[Rows of pointing data]
>> Start

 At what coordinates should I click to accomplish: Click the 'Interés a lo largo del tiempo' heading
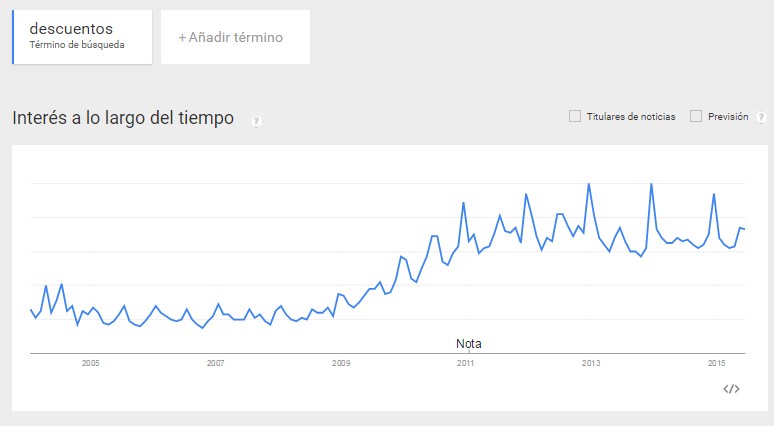pos(123,118)
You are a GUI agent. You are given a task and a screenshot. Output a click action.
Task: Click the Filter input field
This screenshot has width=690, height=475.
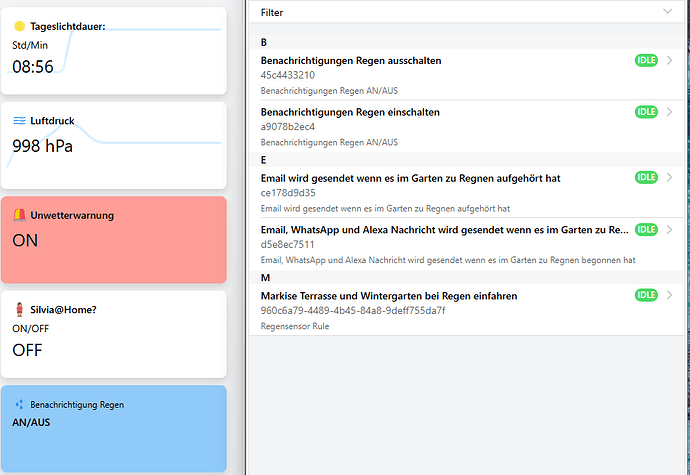(x=450, y=11)
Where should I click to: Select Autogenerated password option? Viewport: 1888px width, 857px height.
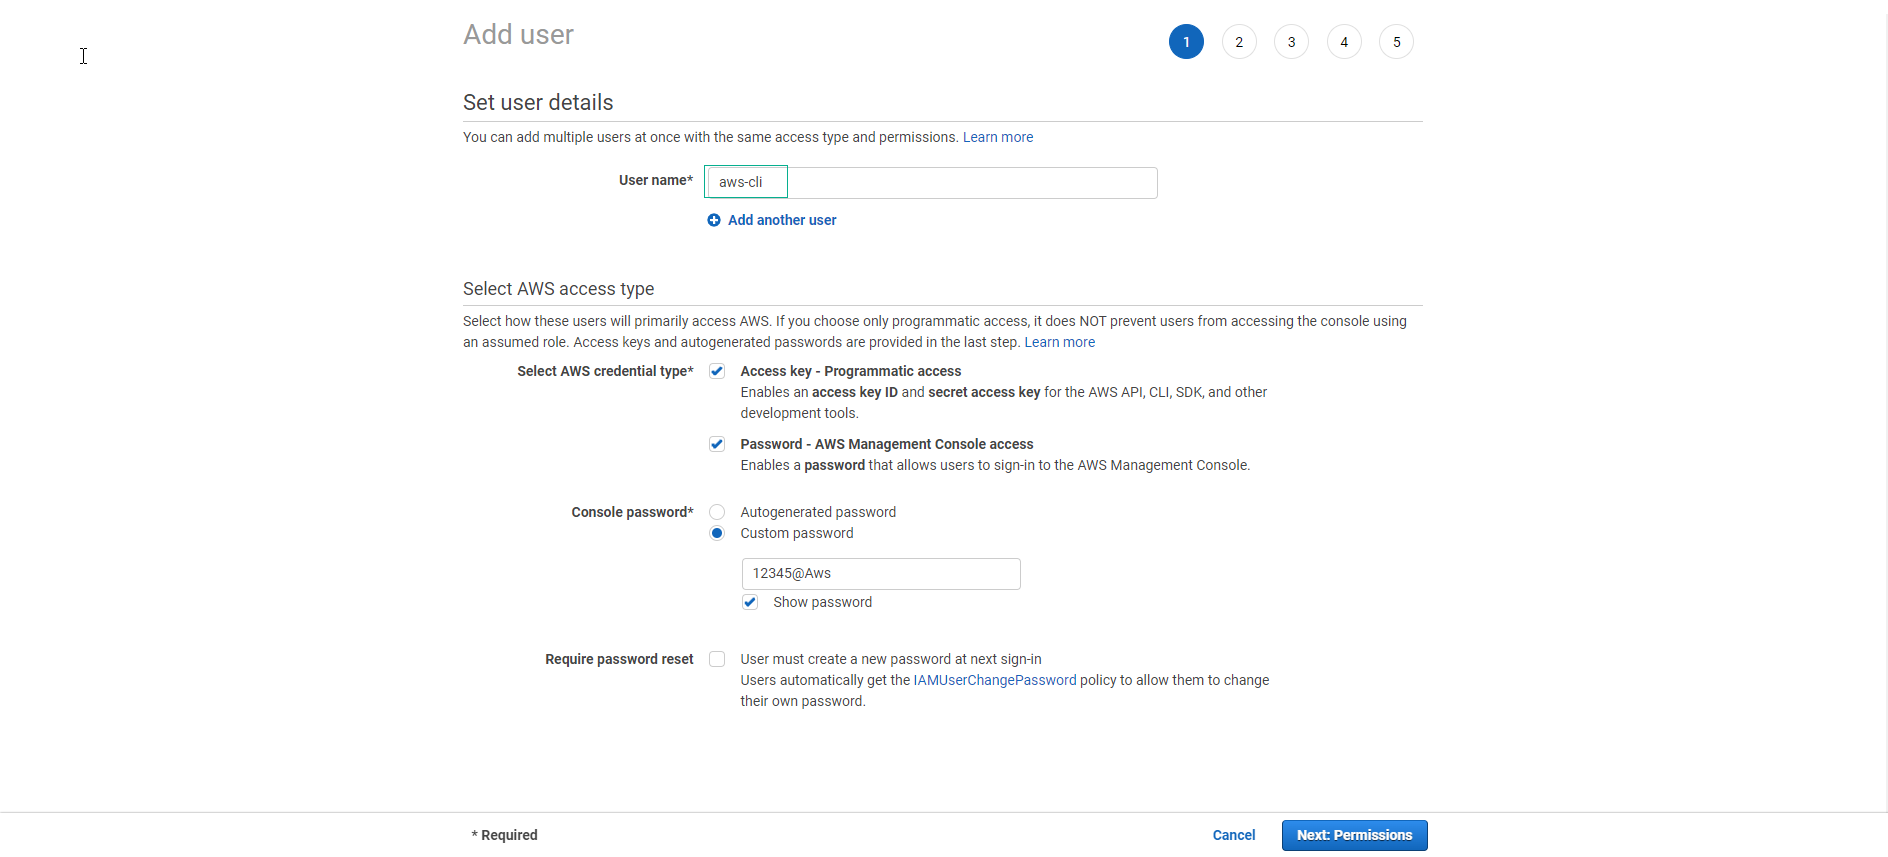(717, 512)
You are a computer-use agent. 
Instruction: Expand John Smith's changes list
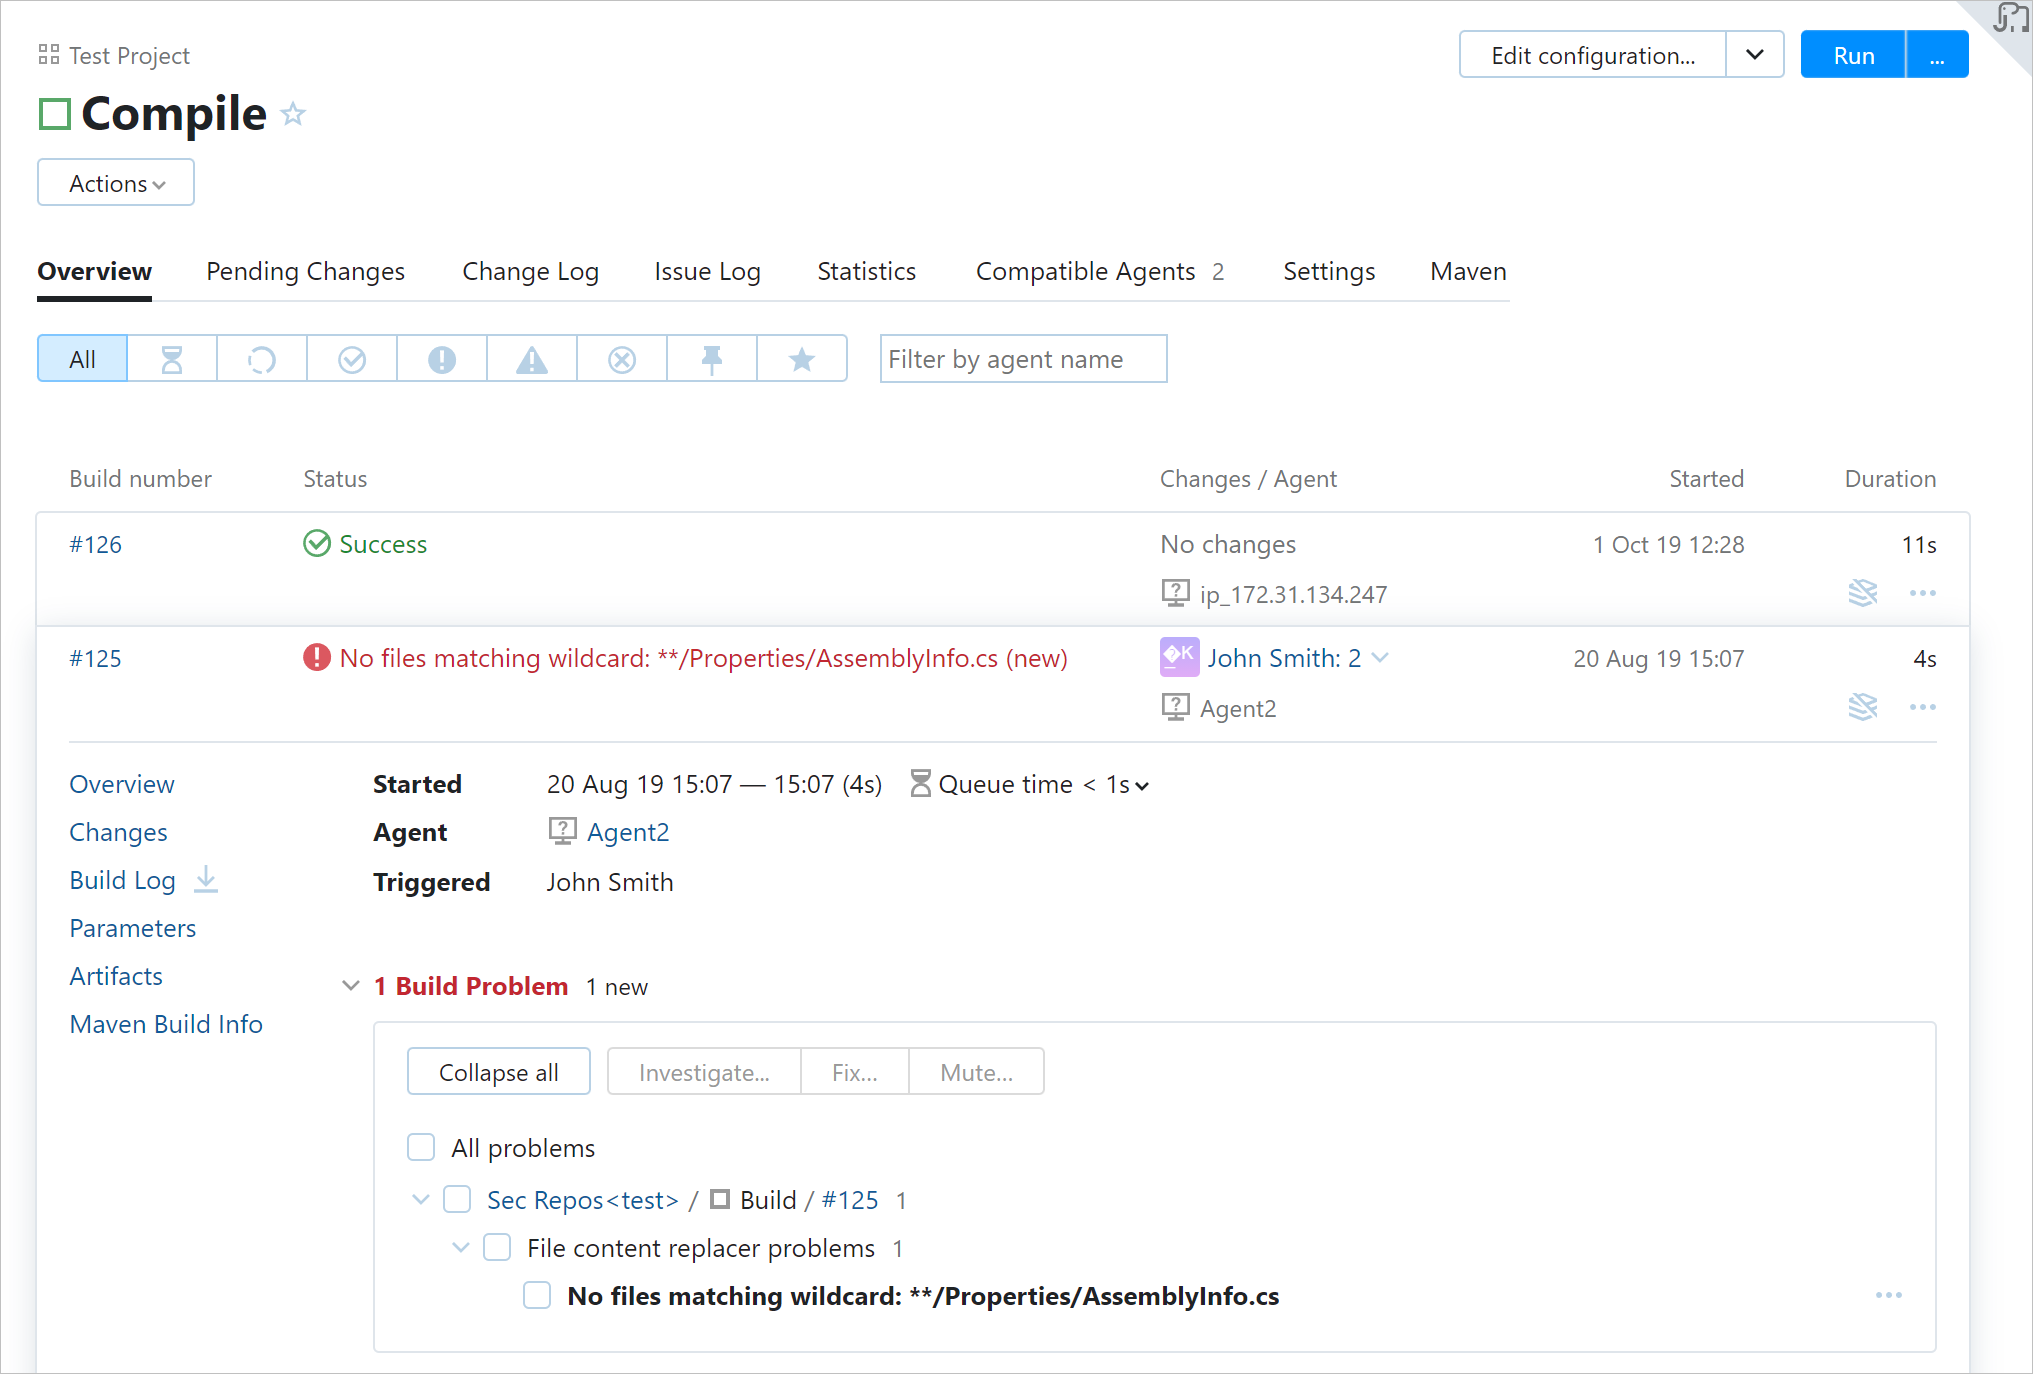[x=1382, y=657]
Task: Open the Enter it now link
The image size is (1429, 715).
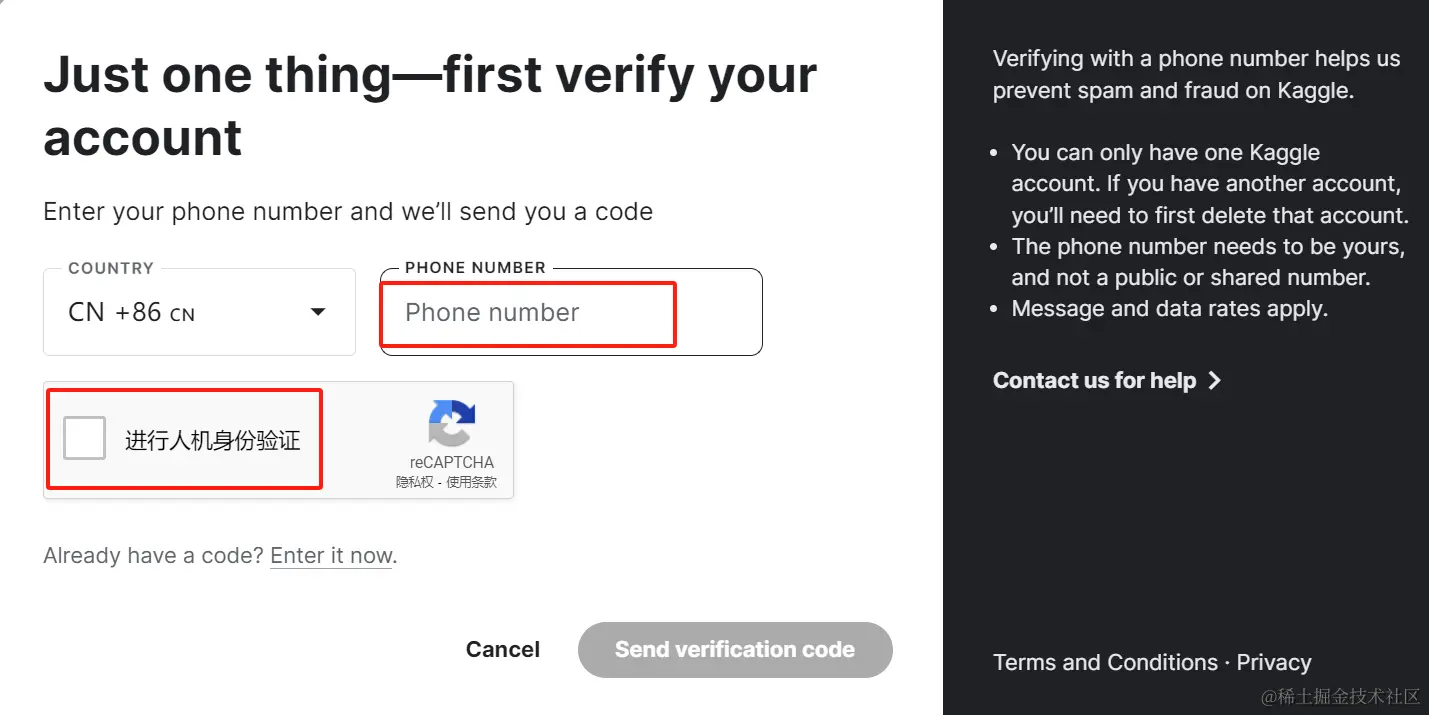Action: pyautogui.click(x=331, y=556)
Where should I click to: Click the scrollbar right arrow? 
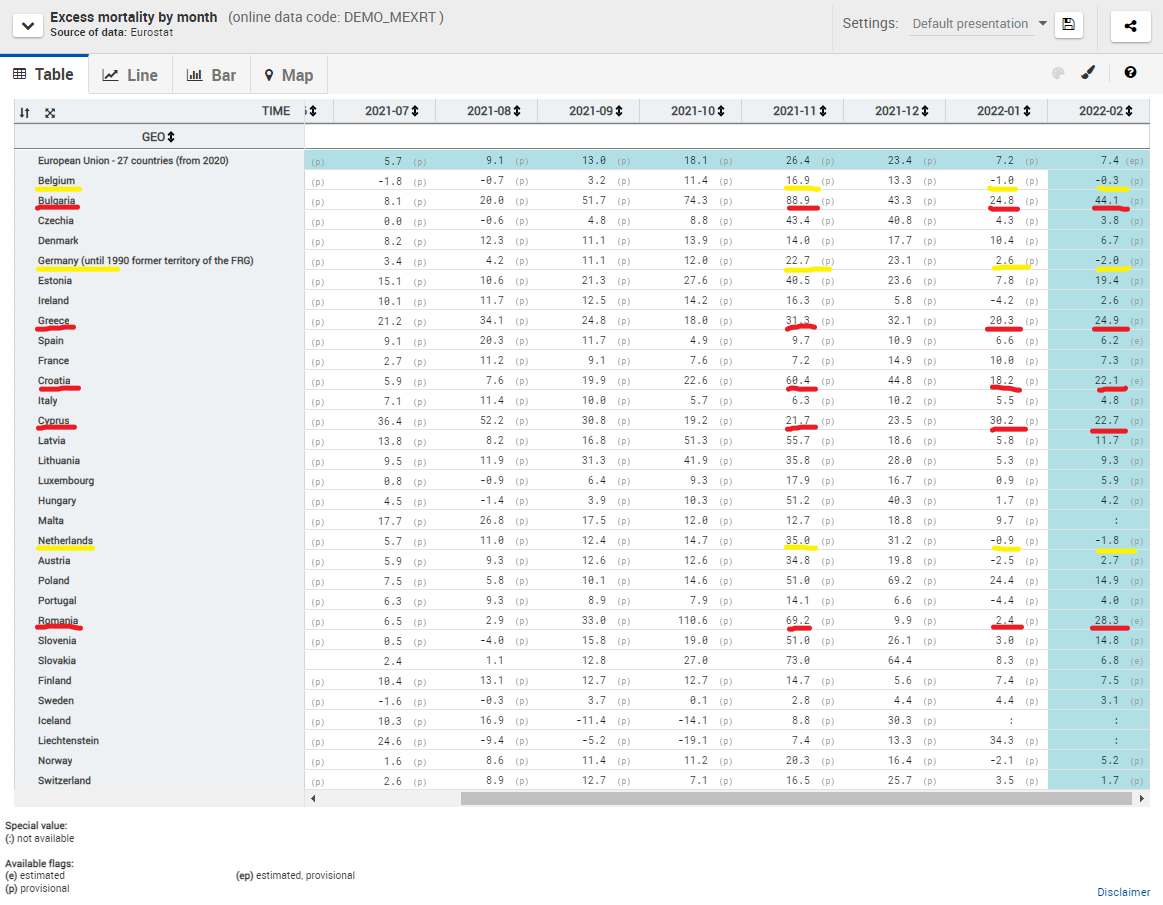[x=1141, y=798]
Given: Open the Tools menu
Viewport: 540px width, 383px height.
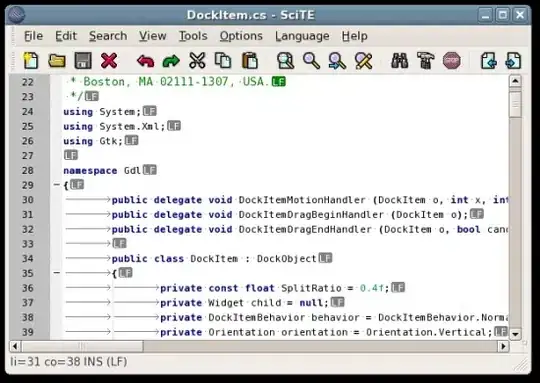Looking at the screenshot, I should pos(193,36).
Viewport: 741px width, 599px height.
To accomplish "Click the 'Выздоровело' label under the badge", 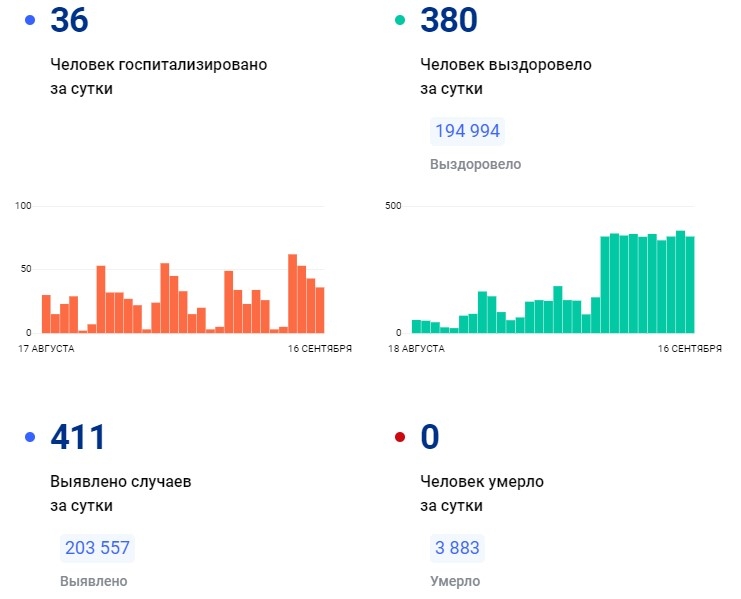I will coord(475,164).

>> End

◆ **What to do**
Pick out every line above that contains the string "width", and copy each one in full. Match case exactly.

◆ **Output for this exercise**
This screenshot has width=690, height=475.
Where should I click to: Select Autogenerated password option? Viewport: 1888px width, 857px height.
Viewport: 540px width, 383px height.
Viewport: 741px width, 599px height.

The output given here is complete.